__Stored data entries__

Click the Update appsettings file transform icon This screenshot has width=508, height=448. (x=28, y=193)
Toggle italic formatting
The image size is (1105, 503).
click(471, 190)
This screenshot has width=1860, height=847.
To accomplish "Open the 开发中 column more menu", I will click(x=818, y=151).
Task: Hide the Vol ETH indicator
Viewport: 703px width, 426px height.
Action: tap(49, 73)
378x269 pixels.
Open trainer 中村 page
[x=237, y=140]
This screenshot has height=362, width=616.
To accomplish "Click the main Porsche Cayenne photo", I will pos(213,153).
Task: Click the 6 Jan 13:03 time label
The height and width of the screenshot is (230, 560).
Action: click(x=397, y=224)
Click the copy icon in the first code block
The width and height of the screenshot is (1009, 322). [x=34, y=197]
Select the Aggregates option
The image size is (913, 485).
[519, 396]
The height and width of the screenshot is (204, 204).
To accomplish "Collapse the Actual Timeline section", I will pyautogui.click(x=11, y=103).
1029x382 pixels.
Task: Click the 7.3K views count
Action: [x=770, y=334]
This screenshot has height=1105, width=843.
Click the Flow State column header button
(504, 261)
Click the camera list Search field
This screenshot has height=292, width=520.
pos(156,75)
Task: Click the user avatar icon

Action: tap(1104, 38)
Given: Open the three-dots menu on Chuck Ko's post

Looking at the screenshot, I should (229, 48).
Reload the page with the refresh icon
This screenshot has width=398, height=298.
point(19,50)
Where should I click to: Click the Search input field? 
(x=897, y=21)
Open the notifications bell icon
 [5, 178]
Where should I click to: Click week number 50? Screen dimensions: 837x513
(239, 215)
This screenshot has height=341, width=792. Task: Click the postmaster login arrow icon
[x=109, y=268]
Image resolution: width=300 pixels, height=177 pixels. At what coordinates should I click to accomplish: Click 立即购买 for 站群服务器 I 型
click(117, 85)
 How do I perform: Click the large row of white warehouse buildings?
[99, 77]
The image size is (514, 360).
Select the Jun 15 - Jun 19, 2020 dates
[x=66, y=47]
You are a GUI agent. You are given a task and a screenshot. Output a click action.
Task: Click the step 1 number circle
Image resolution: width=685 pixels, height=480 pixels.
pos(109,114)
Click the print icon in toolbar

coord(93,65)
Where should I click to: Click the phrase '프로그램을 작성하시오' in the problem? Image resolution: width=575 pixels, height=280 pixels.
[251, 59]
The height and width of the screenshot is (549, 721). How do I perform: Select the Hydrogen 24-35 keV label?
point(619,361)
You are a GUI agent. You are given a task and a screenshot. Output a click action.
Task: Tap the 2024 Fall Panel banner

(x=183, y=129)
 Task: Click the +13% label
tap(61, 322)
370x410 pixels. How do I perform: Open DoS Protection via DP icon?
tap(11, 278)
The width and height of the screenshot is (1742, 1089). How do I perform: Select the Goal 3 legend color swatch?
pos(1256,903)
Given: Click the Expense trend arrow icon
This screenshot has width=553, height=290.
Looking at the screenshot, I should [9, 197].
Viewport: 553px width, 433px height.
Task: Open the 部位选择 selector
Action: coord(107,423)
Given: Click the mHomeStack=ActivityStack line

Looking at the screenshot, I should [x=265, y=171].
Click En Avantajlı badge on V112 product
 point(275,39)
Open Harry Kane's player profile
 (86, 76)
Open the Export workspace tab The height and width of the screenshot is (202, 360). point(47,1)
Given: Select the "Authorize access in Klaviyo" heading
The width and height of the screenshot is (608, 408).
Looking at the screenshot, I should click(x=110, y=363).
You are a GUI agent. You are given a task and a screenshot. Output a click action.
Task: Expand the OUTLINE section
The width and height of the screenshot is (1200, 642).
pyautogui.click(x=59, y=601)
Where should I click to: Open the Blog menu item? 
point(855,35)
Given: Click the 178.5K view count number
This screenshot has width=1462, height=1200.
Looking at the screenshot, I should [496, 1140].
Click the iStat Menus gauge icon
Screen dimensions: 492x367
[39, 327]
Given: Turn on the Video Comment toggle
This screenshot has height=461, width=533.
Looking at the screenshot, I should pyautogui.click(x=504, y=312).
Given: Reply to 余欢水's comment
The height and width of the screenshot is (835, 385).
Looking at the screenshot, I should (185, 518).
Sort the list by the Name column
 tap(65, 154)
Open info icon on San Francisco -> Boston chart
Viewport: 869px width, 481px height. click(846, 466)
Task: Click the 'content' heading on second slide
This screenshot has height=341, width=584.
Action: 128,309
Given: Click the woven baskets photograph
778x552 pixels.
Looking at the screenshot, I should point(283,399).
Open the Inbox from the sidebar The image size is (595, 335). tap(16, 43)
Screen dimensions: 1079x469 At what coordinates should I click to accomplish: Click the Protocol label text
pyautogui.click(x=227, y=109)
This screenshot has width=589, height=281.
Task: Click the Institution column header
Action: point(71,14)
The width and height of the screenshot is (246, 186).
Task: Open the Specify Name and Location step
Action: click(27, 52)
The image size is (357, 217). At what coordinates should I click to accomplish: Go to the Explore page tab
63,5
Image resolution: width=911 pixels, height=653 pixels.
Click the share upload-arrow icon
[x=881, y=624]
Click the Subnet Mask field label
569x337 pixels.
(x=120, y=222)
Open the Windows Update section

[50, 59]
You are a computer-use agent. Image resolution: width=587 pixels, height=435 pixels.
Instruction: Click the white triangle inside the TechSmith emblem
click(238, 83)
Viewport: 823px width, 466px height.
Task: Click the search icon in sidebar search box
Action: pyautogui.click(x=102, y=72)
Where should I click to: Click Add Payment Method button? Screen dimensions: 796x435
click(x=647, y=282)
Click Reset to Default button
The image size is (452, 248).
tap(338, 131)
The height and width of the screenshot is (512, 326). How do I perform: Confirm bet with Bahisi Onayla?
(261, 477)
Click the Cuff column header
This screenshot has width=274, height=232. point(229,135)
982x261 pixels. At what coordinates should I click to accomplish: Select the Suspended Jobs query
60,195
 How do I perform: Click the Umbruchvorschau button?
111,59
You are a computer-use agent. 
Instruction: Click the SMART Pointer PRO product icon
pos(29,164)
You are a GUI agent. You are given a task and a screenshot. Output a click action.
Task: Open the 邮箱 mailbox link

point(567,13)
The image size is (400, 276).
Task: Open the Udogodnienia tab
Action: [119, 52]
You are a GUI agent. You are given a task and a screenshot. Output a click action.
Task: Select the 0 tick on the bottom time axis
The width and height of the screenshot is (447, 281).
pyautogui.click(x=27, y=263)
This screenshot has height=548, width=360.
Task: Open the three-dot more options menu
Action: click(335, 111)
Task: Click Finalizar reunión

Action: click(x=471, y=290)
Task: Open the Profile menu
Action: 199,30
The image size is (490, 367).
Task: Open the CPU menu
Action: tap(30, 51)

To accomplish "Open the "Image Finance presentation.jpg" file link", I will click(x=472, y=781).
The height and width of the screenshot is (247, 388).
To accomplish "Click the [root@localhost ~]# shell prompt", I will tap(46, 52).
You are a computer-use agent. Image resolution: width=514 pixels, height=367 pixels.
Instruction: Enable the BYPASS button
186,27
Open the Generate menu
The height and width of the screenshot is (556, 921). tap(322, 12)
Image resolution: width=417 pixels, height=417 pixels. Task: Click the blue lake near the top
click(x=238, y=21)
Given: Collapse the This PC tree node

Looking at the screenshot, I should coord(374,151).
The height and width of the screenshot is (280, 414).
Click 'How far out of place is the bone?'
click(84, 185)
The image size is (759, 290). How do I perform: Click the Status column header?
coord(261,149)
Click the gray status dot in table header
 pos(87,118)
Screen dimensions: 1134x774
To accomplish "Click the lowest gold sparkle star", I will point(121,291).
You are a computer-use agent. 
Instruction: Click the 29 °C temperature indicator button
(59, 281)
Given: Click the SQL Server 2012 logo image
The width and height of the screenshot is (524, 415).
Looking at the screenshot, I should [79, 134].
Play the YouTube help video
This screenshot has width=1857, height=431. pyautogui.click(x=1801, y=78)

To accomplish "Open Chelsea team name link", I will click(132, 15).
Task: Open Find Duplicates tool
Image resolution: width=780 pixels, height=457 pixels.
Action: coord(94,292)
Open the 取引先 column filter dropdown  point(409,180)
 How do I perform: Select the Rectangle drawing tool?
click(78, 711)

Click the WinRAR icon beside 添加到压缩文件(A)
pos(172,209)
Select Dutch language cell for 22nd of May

__Required action__
Your output should be an exact copy of the lines from the one containing "Open the 取引先" through the last line of the data above.

__Output for this exercise__
Open the 取引先 column filter dropdown  point(409,180)
 How do I perform: Select the Rectangle drawing tool?
click(78, 711)

Click the WinRAR icon beside 添加到压缩文件(A)
pos(172,209)
Select Dutch language cell for 22nd of May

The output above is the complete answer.